Keep careful track of your tax deductible expenses

My current hometown is overrun for the next week by South by Southwest attendees.

The convergence of music, films and technology brings tens of thousands of folks to the Lone Star State's capital and is the single most profitable event for Austin's hospitality industry.

SXSW also can pay off for the folks who come in for the conferences, panels and presentations. As today's Daily Tax Tip notes, if you're here in connection with your business -- be it a new Internet offering, a movie you've produced or your band's latest album (are they still called albums?) -- you might be able to deduct many of your SXSW expenses on your 2013 tax return.
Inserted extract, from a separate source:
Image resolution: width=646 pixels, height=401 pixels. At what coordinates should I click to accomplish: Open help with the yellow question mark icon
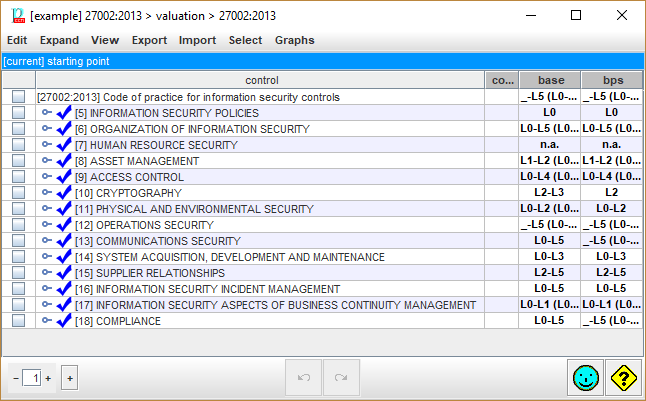(623, 378)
In the spirit of the gathering, H&R Block has created a graphic novel look at deductible business expenses.

SXSWComic_6004_HRBlockIs Your South by Southwest Trip Tax Deductible? via H&R Block

Tallying your expenses: If you're a small business owner who files Schedule C, pay close attention to Part II of that form.

It's where you'll be able to use your business expenses to reduce the gross income you reported in Part I, subsequently cutting your tax bill.

Allowable expenses include:

  • Advertising costs,
  • Car and truck expenditures,
  • Commissions and fees,
  • Supplies,
  • Legal fees,
  • Repairs and maintenance,
  • Office expenses,
  • Home office costs (although this actually shows up under the expenses section; and don't forget your Form 8829),
  • Depreciation and Section 179 expenses and, today's topic,
  • Travel, meals and entertainment costs.

As the Block infographic notes, only half of the costs of meals and entertainment, whether talking business at over lunch at home or on the road, are deductible as a business expense.

And make sure that there is a business reason for that plate of barbecue you shared with the recording industry guys. This is an area that Internal Revenue Service examiners look very closely at.

Records are required: The best way to set an IRS auditor's mind at ease and ensure you get to keep all your tax claims is to have good records for your business expenditures.

This includes not only those incurred when on a business trip, but also all work-related expenditures when you're back at your office.

Thorough and well-kept tax records are the best way to guarantee you get all the deductions to which you're entitled.

So enjoy your time here in Austin. Here's hoping you close a lot of key business deals.

And be sure you annotate all those receipts with the information on how the expense is related to keeping your business profitable.